Achieved oxygen saturations and retinopathy of prematurity in extreme preterms

Arch Dis Child Fetal Neonatal Ed. 2020 Mar;105(2):138-144. doi: 10.1136/archdischild-2018-316464. Epub 2019 Jun 22.

Abstract

Objective: To identify achieved oxygen saturations (SpO2) associated with increased risk of severe retinopathy of prematurity (ROP).

Design: This is a secondary analysis of the Surfactant Positive Airway Pressure and Pulse Oximetry Trial (SUPPORT)randomised controlled trial. SpO2 was recorded up to 36 weeks' postmenstrual age. Saturations through 9 postnatal weeks were explored graphically, and logistic regression models were created to predict severe ROP.

Setting: 20 centres of the Eunice Kennedy Shriver National Institute of Child Health and Human Development Neonatal Research Network.

Patients: 984 surviving infants of 24-27 weeks' gestational age born in 2005-2009.

Interventions: SUPPORT targeted SpO2 to a lower (85%-89%) or higher (91%-95%) range through 36 weeks' postmenstrual age or off respiratory support.

Main outcome measures: Severe ROP defined as threshold ROP, ophthalmological surgery or bevacizumab treatment.

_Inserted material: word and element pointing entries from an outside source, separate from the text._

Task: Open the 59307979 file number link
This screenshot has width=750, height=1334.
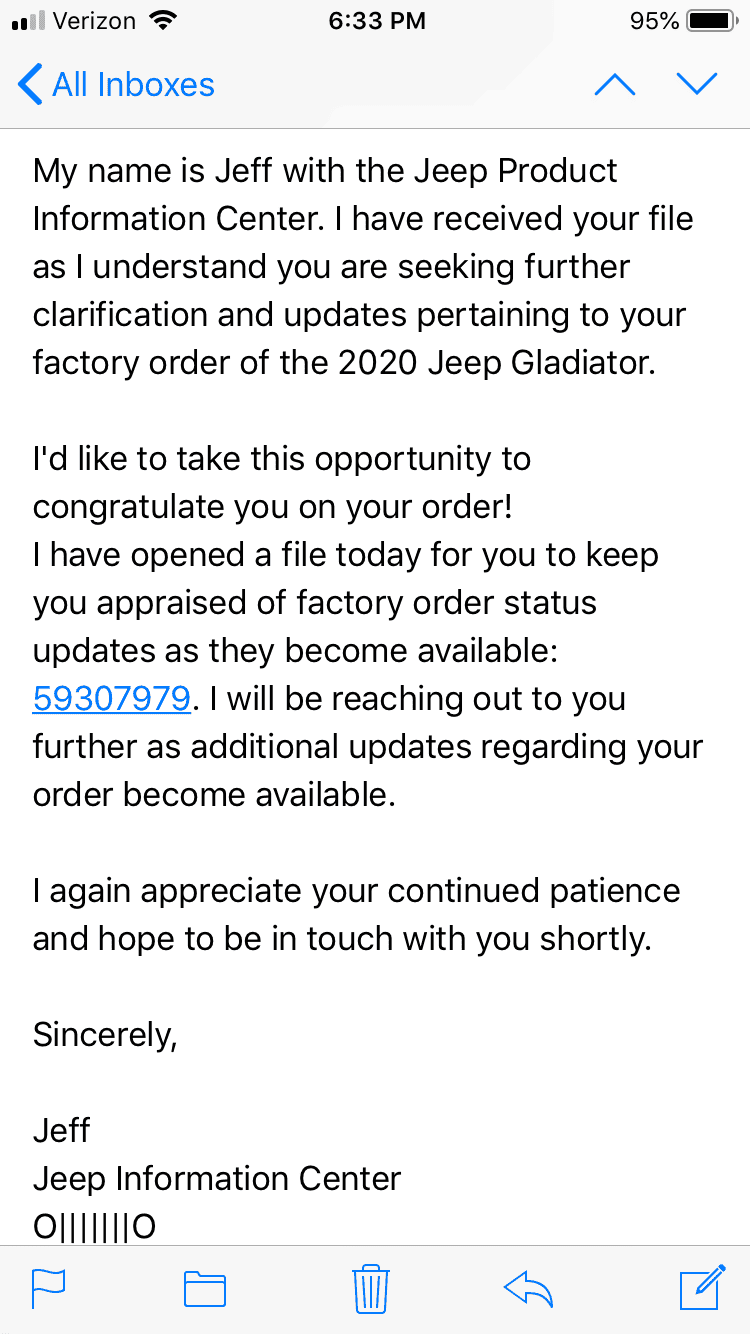Action: pos(111,699)

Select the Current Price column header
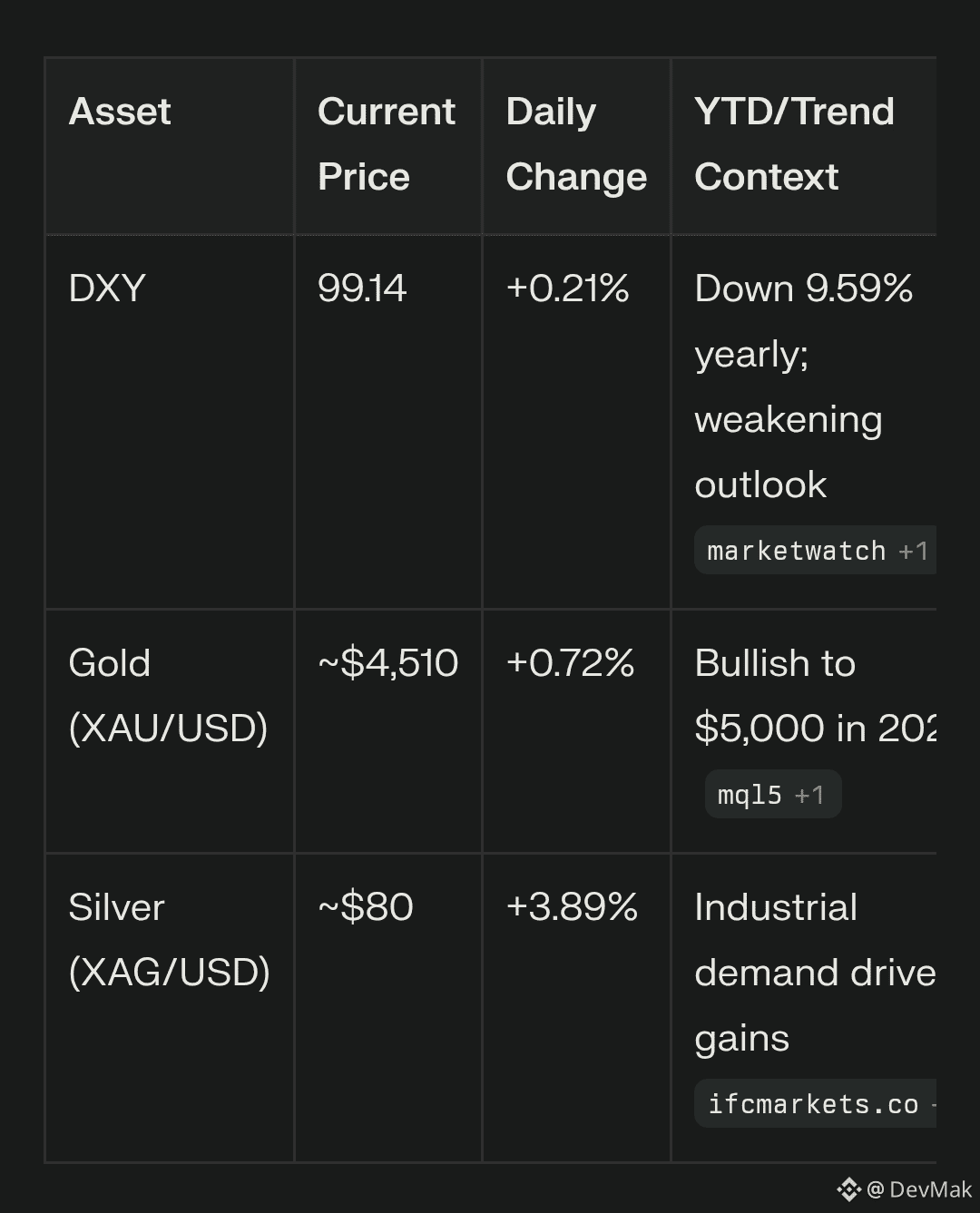pos(386,144)
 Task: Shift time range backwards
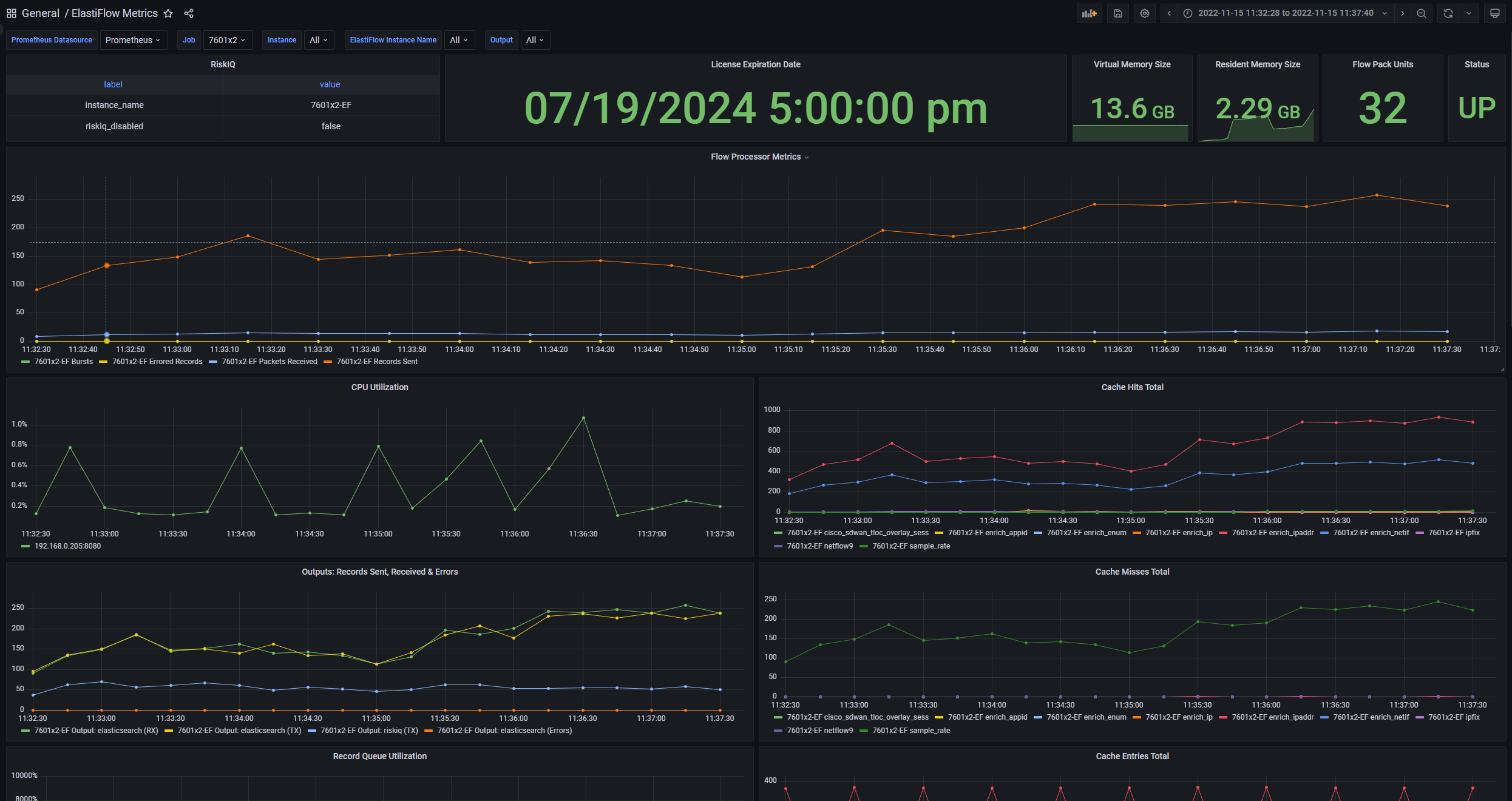tap(1169, 13)
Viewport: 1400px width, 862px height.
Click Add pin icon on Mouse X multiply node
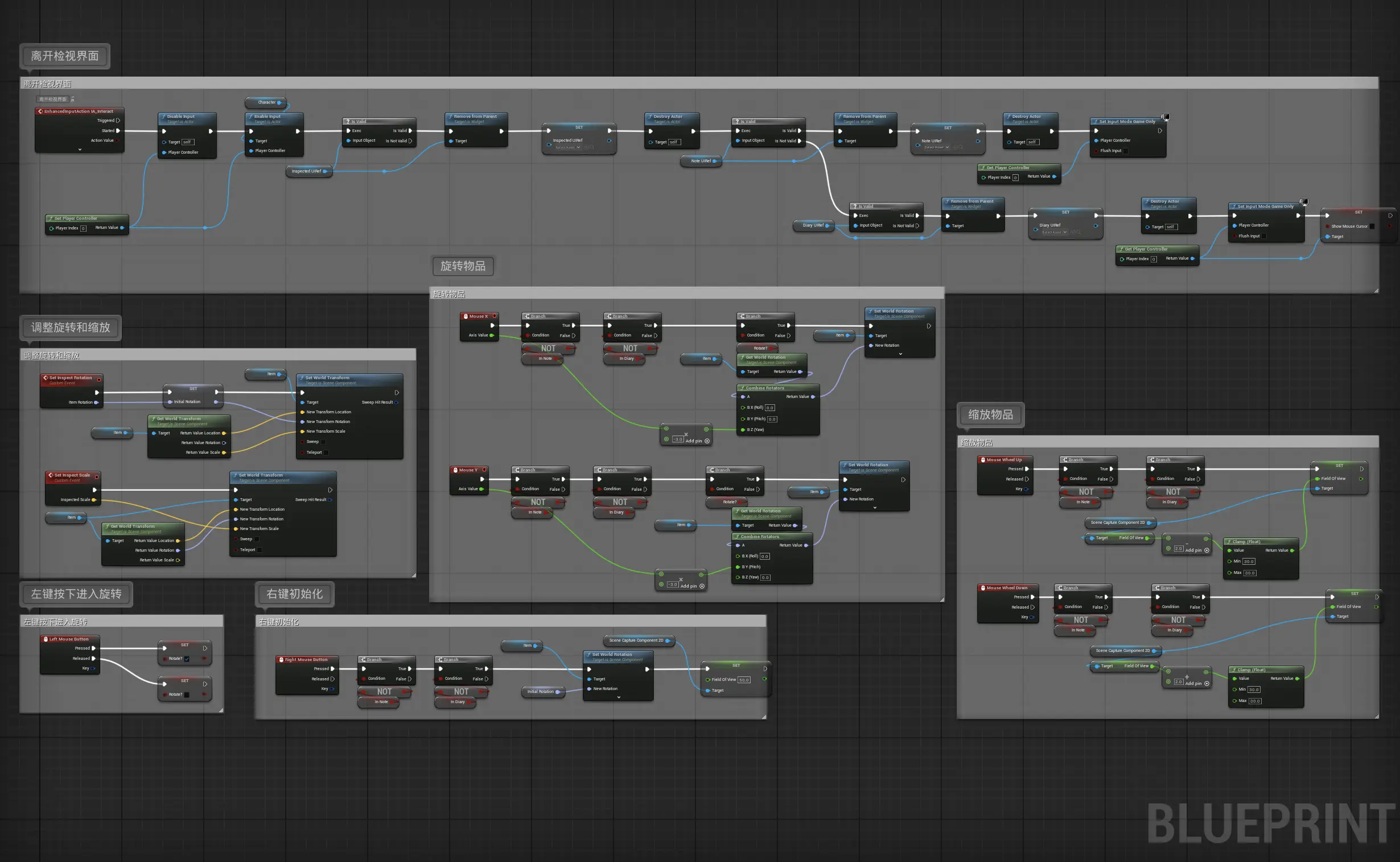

Results: There were statistically significant interactions between duration of oxygen supplementation and percentage of time in certain achieved saturation ranges. Specifically, for infants who spent at least 2 weeks on oxygen in postnatal weeks 1-5, a higher percentage of time at 91%-96% SpO2 was associated with increased odds of severe ROP. For infants who spent at least 3 weeks on oxygen in postnatal weeks 6-9, a higher percentage of time at 97%-100% SpO2 was associated with increased odds of severe ROP. Other significant risk factors were lower gestational age and birth weight, non-Hispanic white versus black race, prospectively defined severe illness, late-onset sepsis or meningitis, and clinical centre.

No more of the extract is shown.